Pogson, “Mind and Energy,” Pt II

And now we come to heart of this book. Pogson produced a diagram of accumulators, associating the intellectual, emotional, and moving/instinctive centres, with the large accumulator on the right hand side, but on the left hand side, with “Pituitary,” “Thyroid,” and “Adrenal” respectively. She states:

At night, the energy that we have made is stored in what we call the big accumulator, which is connected with all our functions. Each day, energy of the kind needed is poured into the small accumulators which supply the centres. We wake up and are able to think and feel and move, and after a while we get tired. We pause and the other small accumulator supplies the centre with energy while the first refills from the big accumulator. We connect with the second small accumulator – by willing it. In the diagram, two small accumulators are shown near each centre but in reality there are more than that. (60-61)

§ §

## EXERCISES TO COMPLETE
(a) Translate this sentence from the accumulator passage into Spanish: "We wake up and are able to think and feel and move, and after a while we get tired."
(b) According to the accumulator passage, where is the energy we have made stored at night?

## SOURCE MATERIAL
§ §

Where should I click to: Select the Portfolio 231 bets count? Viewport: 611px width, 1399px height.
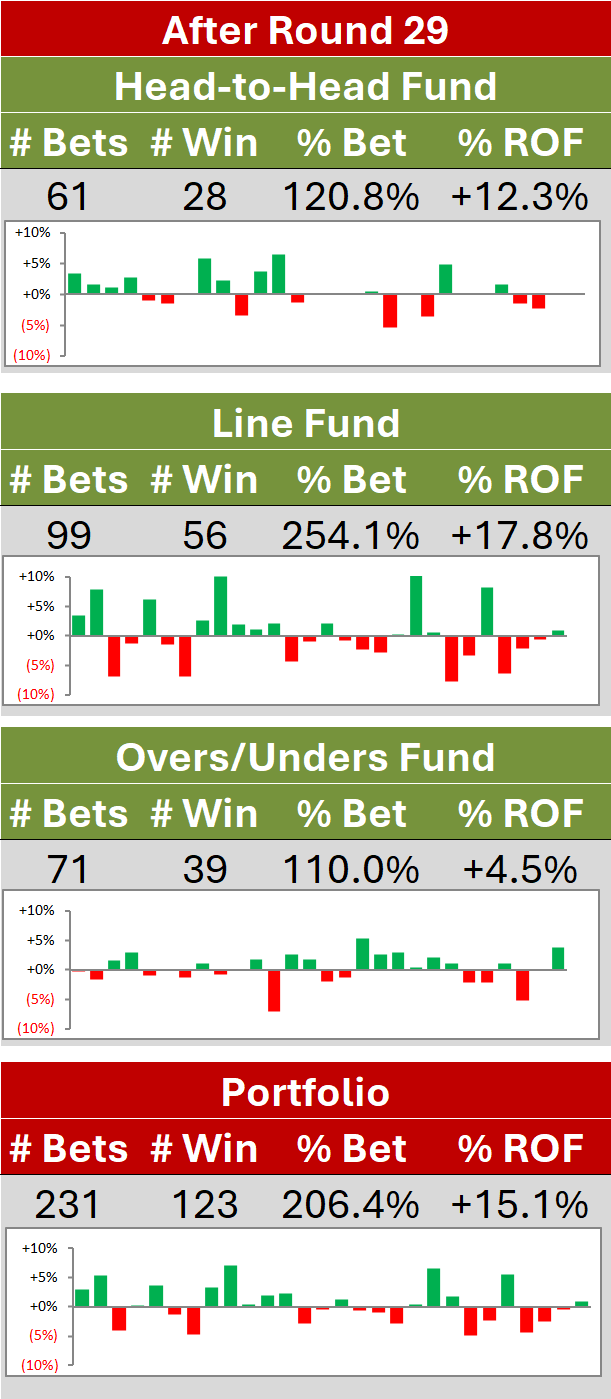(x=68, y=1205)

§ §

## WRITTEN ANSWERS
(a) Nos despertamos y podemos pensar y sentir y movernos, y al cabo de un rato nos cansamos.

(b) In the big accumulator, which is connected with all our functions.